Use other glassware to store the solutions (ask your TA).
 The student has to perform three titrations of the unknown amino acid solution
(until pH=12)
 Clean-up
 Neutralize all titrant solutions with citric acid until the pH paper turns light green or
orange before discarding in the drain. Pour the small amount of waste NaOH used to
rinse the burette into the labeled waste container. Do not pour un-neutralized NaOH
solutions down the drain.
 At the end of the assignment, place the capped bottles of unused NaOH and amino
acid on the lab cart for return to the lab support
 Use Excel for plotting titration curves and first-derivative graphs.

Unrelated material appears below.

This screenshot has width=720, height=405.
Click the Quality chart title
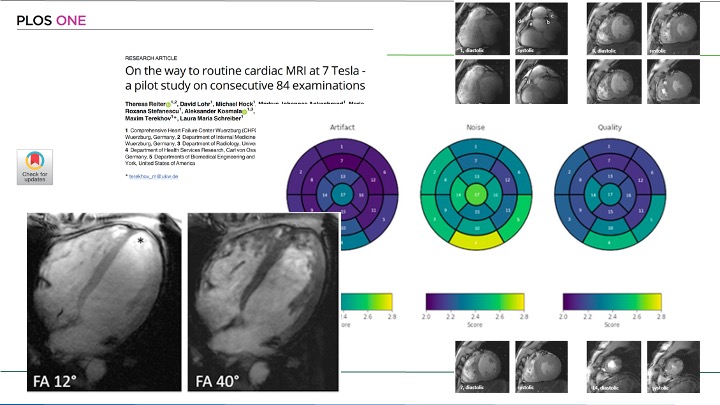pos(609,129)
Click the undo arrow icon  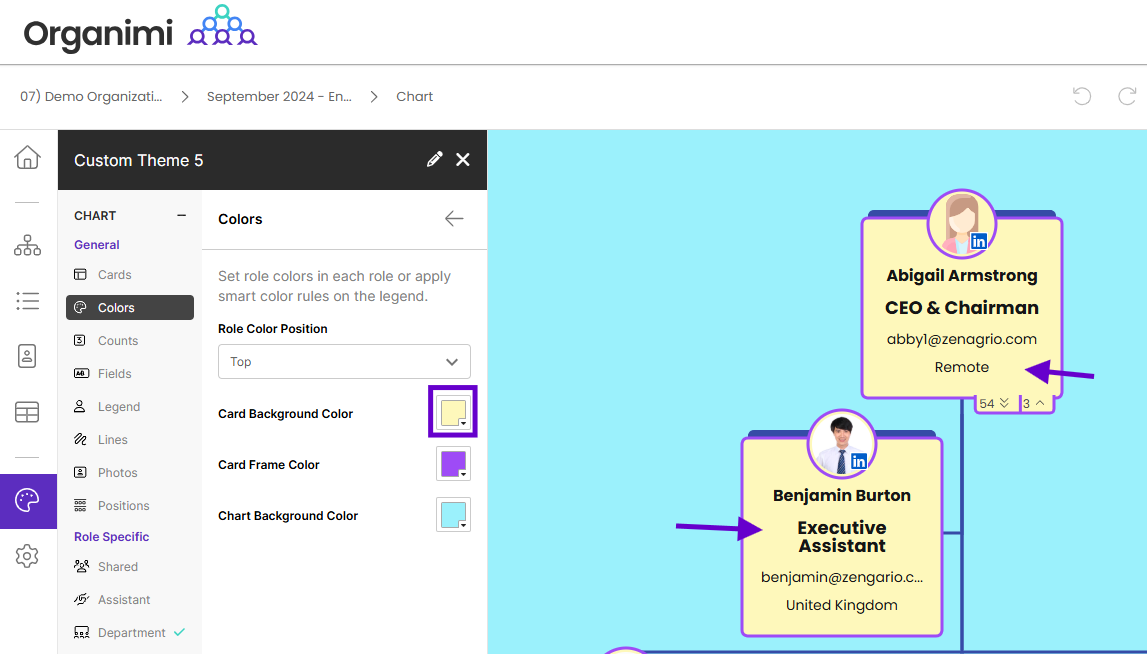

 The pKa’s of the amino acid are determined from the full titration graph
 To determine pKa1 and pKa2, locate the volume on the graphs half way between
the two equivalence point volumes determined from the expanded derivative
curves. The pH at this point is in the titration is equal to pKa2.
 Next, measure an equal distance on the graph to the left of Vep1. The pH at this
point is equal to pKa1.
 Error Analysis:
 Calculate the relative average deviation in the concentrations of your amino acid.
 Compare the relative average deviation with the inherent error calculated by
propagating the errors in measurements of the pipet, the volumes determined from
the graphs, and the standard base solution.
 Estimate the absolute error in your pKa’s by considering the variability you had in
the pH’s of
the solutions at the |DVep/2| points in the three titrations. Report the range for each
of the pKa’s.
 The report is due on April 15, 2014 or April 16, 2014 at the beginning of
the lab section.